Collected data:

----

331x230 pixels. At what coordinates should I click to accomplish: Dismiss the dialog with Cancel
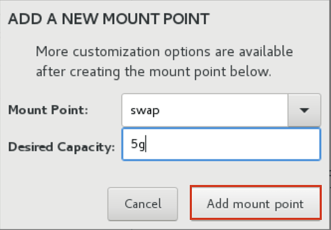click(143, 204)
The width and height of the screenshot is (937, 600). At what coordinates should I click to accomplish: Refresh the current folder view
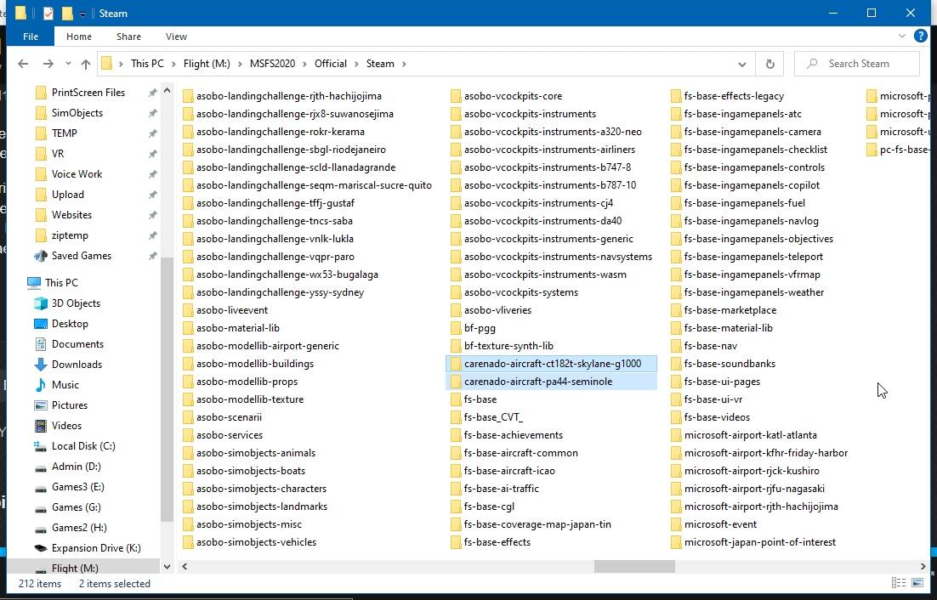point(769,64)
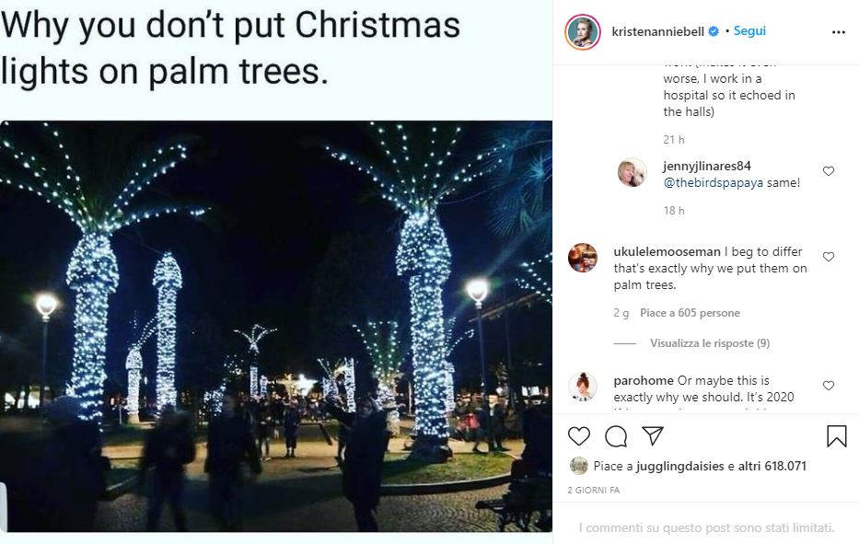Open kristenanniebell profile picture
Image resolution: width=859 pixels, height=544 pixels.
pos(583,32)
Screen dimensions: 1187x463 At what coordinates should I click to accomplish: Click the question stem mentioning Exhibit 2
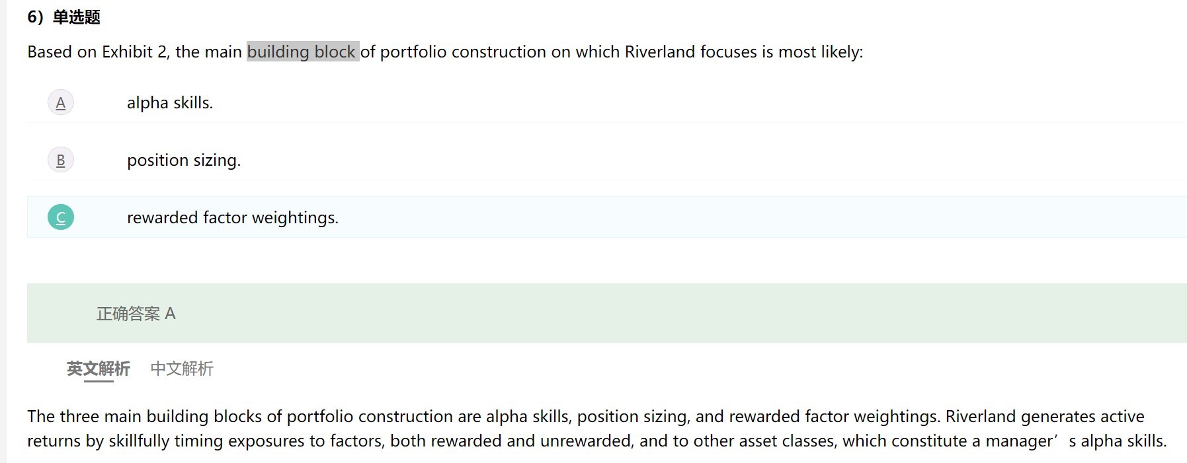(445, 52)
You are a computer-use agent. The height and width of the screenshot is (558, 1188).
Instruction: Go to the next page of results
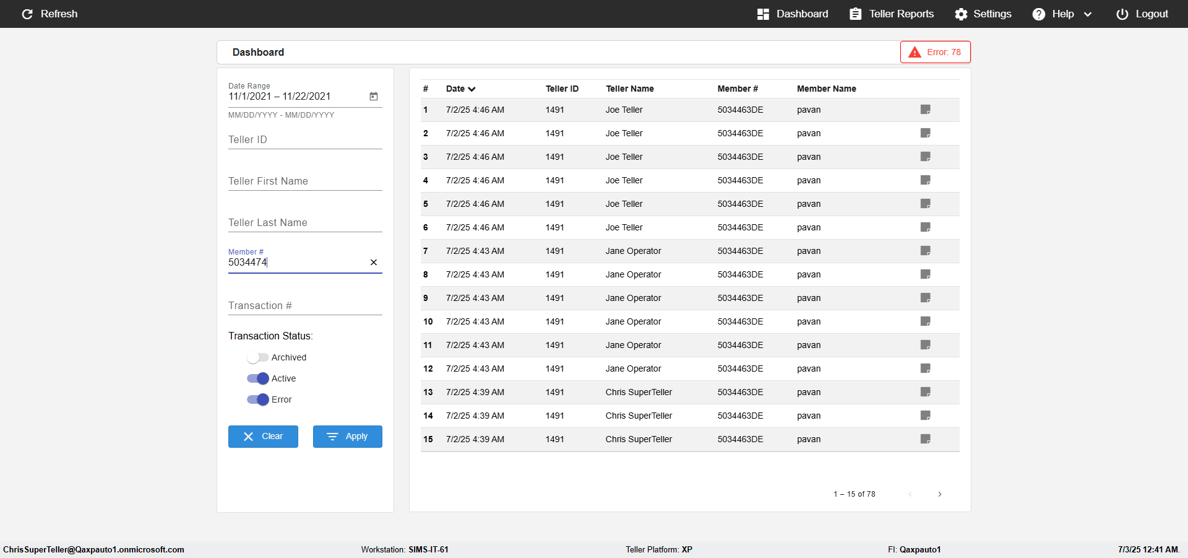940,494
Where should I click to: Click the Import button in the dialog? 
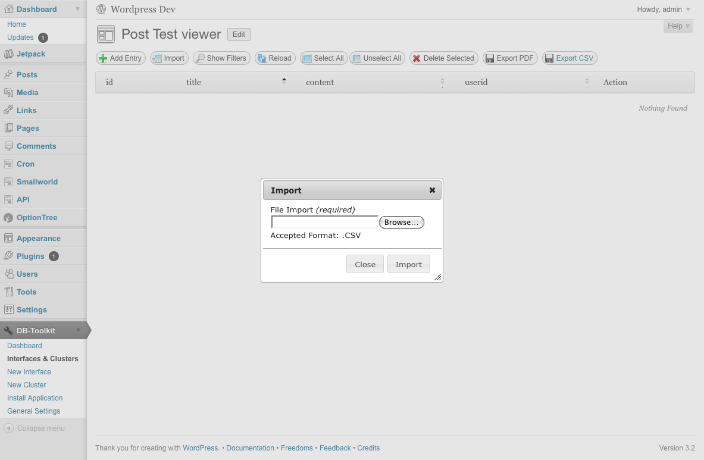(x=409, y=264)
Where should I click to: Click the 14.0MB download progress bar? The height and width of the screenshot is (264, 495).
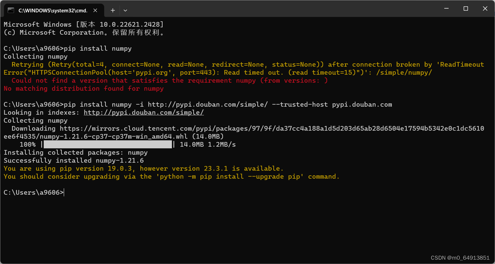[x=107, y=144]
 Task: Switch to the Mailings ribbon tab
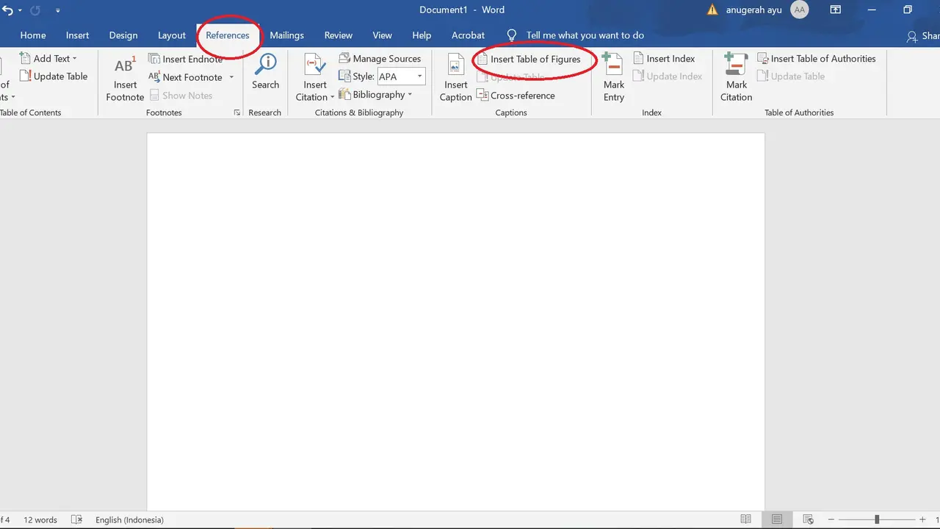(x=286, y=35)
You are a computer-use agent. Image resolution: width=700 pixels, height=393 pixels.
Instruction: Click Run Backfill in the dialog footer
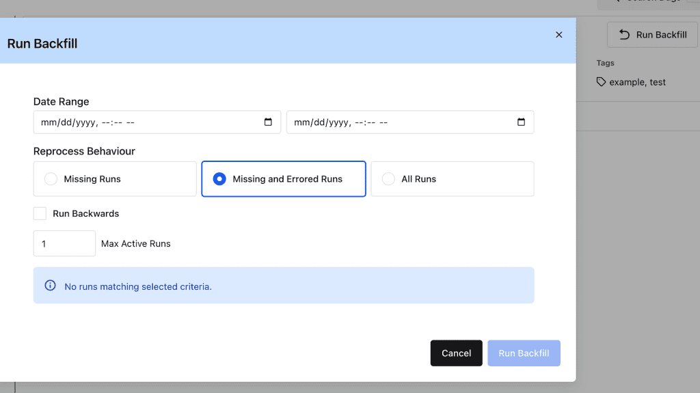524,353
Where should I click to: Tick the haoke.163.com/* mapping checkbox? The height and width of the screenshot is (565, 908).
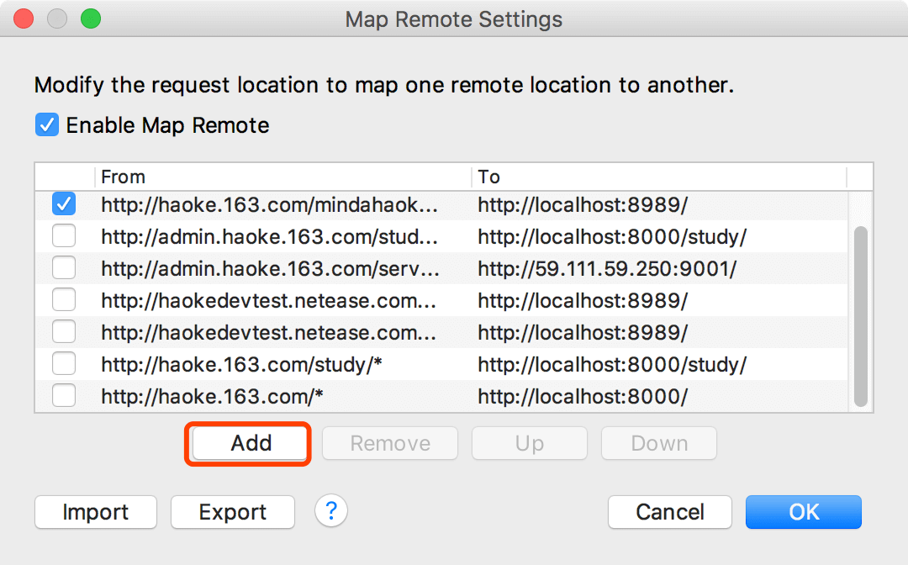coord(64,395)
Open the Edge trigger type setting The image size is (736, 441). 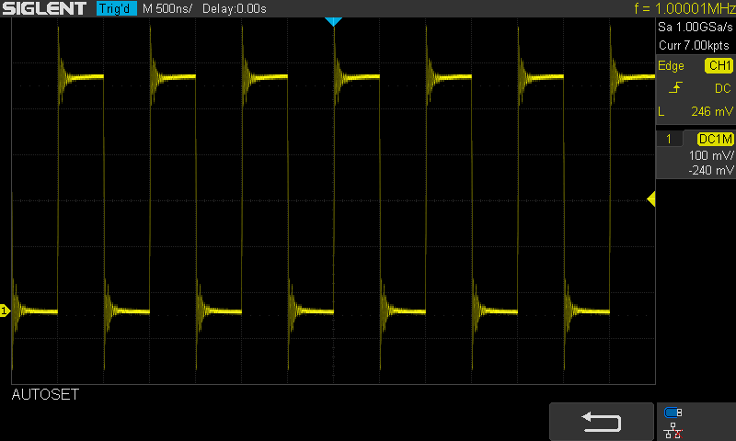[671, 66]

----

From the entries, report each line that includes the word "agent".

You are a computer-use agent. The height and width of the screenshot is (558, 1188).
You are a computer-use agent. Image resolution: width=700 pixels, height=393 pixels.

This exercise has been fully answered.